The layoffs are intended to cut WarnerMedia’s operating costs to offset the strain of COVID-19 and center the business around newly launched streaming service HBO Max, per THR. They are part of a restructuring WarnerMedia first announced in August; also in August, it revealed the exits of longtime execs Bob Greenblatt and Kevin Reilly, plus the formation of a new consolidated division that combined “original production…and programming capabilities currently spread across Warner Bros., HBO, HBO Max, TNT, TBS, and TruTV,” and focused them on making content for HBO Max.

Fullscreen was founded in 2011 by George Strompolos, a former YouTube executive who co-created the YouTube Partner Program. It swiftly became one of YouTube’s largest multichannel networks, and later expanded to offer 360-degree talent management. By 2014, it worked with more than 50,000 digital creators who collectively had 450 million subscribers and generated 4 billion views per month. That year, Chernin Group and AT&T, through their subsidiary Otter Media, purchased a controlling stake in Fullscreen for a reported $200-$300 million.
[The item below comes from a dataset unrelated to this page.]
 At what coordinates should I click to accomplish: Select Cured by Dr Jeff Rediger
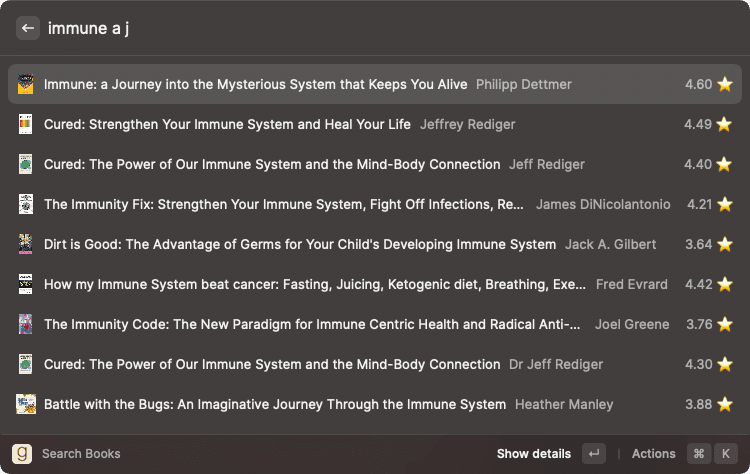click(375, 364)
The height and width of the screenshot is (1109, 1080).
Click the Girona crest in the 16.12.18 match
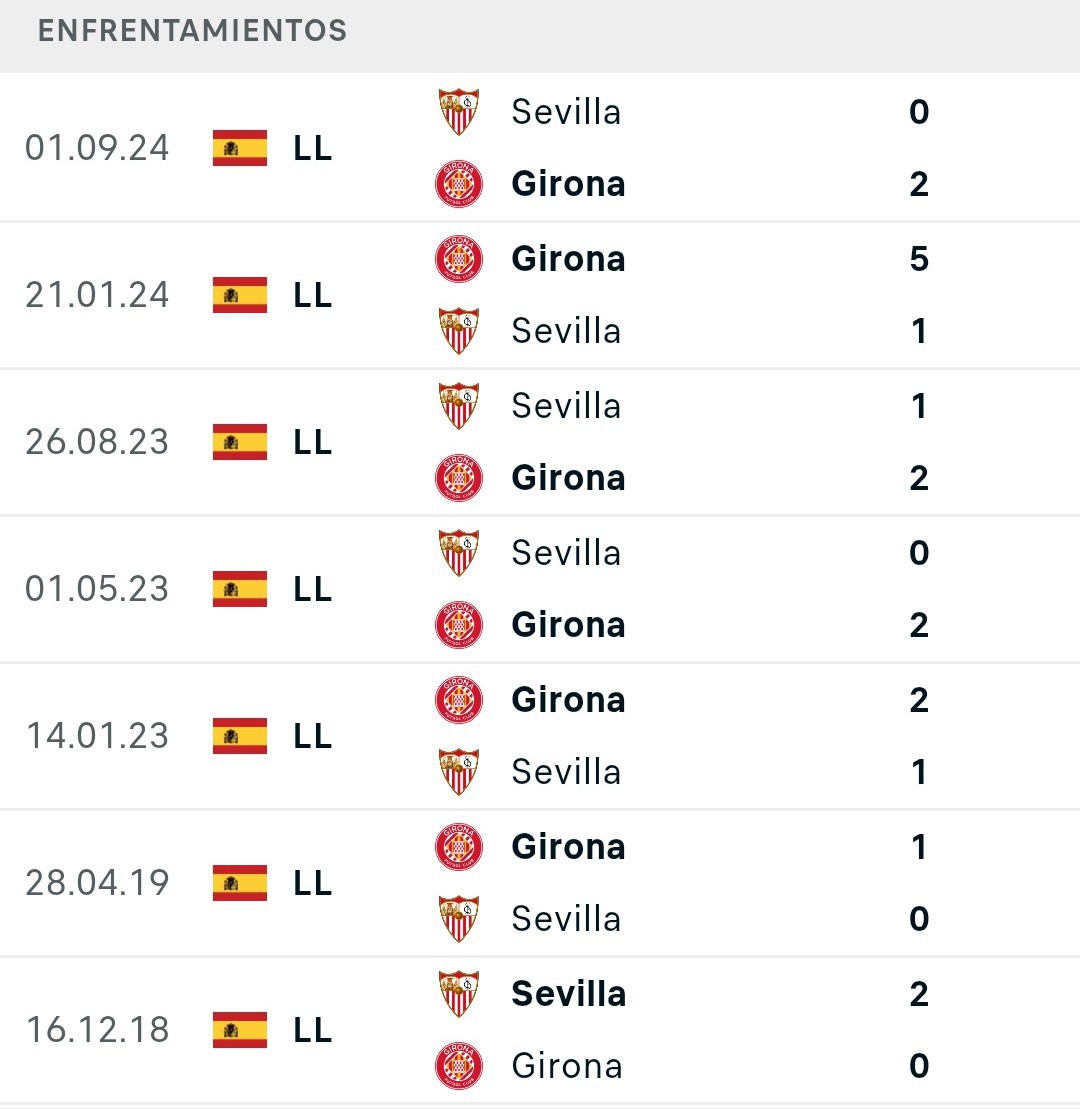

During its 2018 acquisition of Time Warner, AT&T bought Chernin Group out of Otter for a reported $1 billion. That brought Otter Media—which also owns Rooster Teeth, Crunchyroll, and VRV, and has stakes in Gunpowder & Sky and Reese Witherspoon’s Hello Sunshine—fully under the control of then-nascent WarnerMedia. Since then, Otter has faced several rounds of layoffs, including one in December 2018 that that cut 140 people and one in September 2019 that cut 13% of Rooster Teeth’s staff.

As of May, Fullscreen represents around 2,500 creators who bring in more than 7 billion views per month.